Collaboration spéciale

Le Soleil

(Québec) Il est la vedette des casse-croûtes, un emblème du terroir, il a semé la (joyeuse) zizanie entre Drummond et Victo, il se conjugue au vinaigre comme à la saveur barbecue... le fromage en grains est incontestablement un symbole du patrimoine culinaire québécois. Et l'air de rien, ce fromage est le fruit d'un dur labeur! Tour guidé de la fabrication du fromage qui fait «couic-couic».

Saint-Antoine-de-Tilly, 16h. L'air est doux et la file au comptoir laitier de la fromagerie Bergeron laisse deviner que les plaisirs d'été sont loin d'être terminés. À quelques pas de là, dans une grande salle où la chaleur intense tranche avec celle de l'extérieur, une dizaine de manoeuvres travaillent sans relâche à confectionner le fromage frais en grains et en briques qui sera distribué à travers le pays quelques heures plus tard. Une série de techniques et de procédés simples et complexes à la fois se répéteront successivement jusqu'à 2h.

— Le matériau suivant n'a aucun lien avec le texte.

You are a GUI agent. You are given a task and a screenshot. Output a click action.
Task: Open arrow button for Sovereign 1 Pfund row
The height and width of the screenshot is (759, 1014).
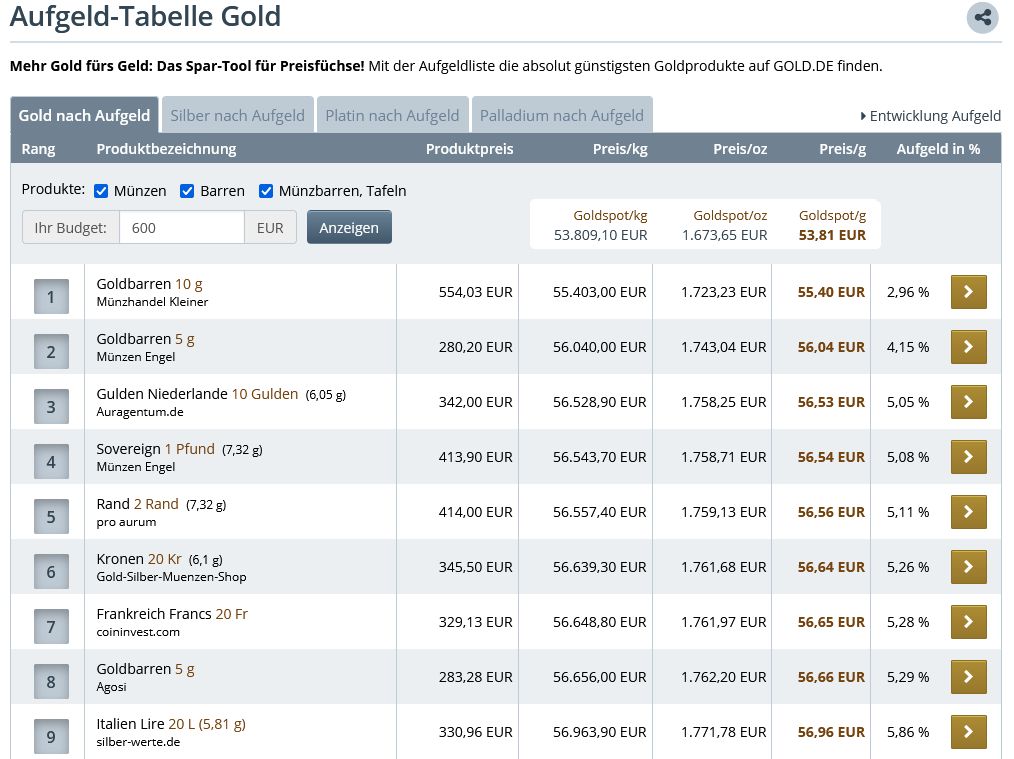click(968, 457)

Une heure avant que l'équipe «de jour» n'emboîte le pas à 3h pour faire les meules de gouda.

D'emblée, faire du fromage semble facile. Amusant même. Mais en faire en grande quantité, tous les jours, pour une clientèle qui cherche un goût et une texture précise, c'est une science, souligne Frédéric Girardin, chef des opérations et employé de la fromagerie depuis ses débuts. La recette de brins de gouda établie par la famille Bergeron doit être suivie à la lettre, tout en ayant assez de polyvalence pour s'ajuster au type de lait reçu ou à sa température lors que le climat extérieur frôle la canicule. Ici, pas d'air conditionné, car le fromage en grains aime l'humidité, explique M. Girardin. «Il faut aussi un bon équilibre entre les protéines et le gras. On teste le fromage à chaque jour pour être certain qu'il est [selon nos normes].» Est-ce que le «couic-couic» est un gage de qualité? La question, aussi subjective soit-elle, est d'intérêt. «C'est ce que les gens recherchent, alors oui, à chaque étape de la production, on cherche un équilibre. Quand le fromager fait sa recette, quand les manoeuvres pressent le fromage. On travaille pour avoir ça!»

«Un accident de parcours»

Le fromage fait partie de la famille Bergeron depuis trois générations, mais le gouda est arrivé comme une solution pour échapper à deux refus de la Régie des marchés agricoles et alimentaires du Québec. En 1989, les deux frères aînés, Sylvain et Mario, fils et petits-fils de Raymond et Edmond, tous deux fromagers, décident de lancer la fromagerie Bergeron.

«À l'époque, les permis pour faire du fromage étaient octroyés par la Régie, mais tout le monde pouvait s'y opposer», raconte Roger, benjamin de la famille et maintenant pdg de l'entreprise fondée il y a 26 ans. «Toutes les fromageries de cheddar ont donc refusé que l'on ait notre permis. Après deux refus, mon frère Sylvain s'est dit qu'il fallait faire un fromage qui ne se faisait pas au Québec : le gouda! C'est un peu un accident de parcours, puisque mon père et mon grand-père ont toujours fait du cheddar.»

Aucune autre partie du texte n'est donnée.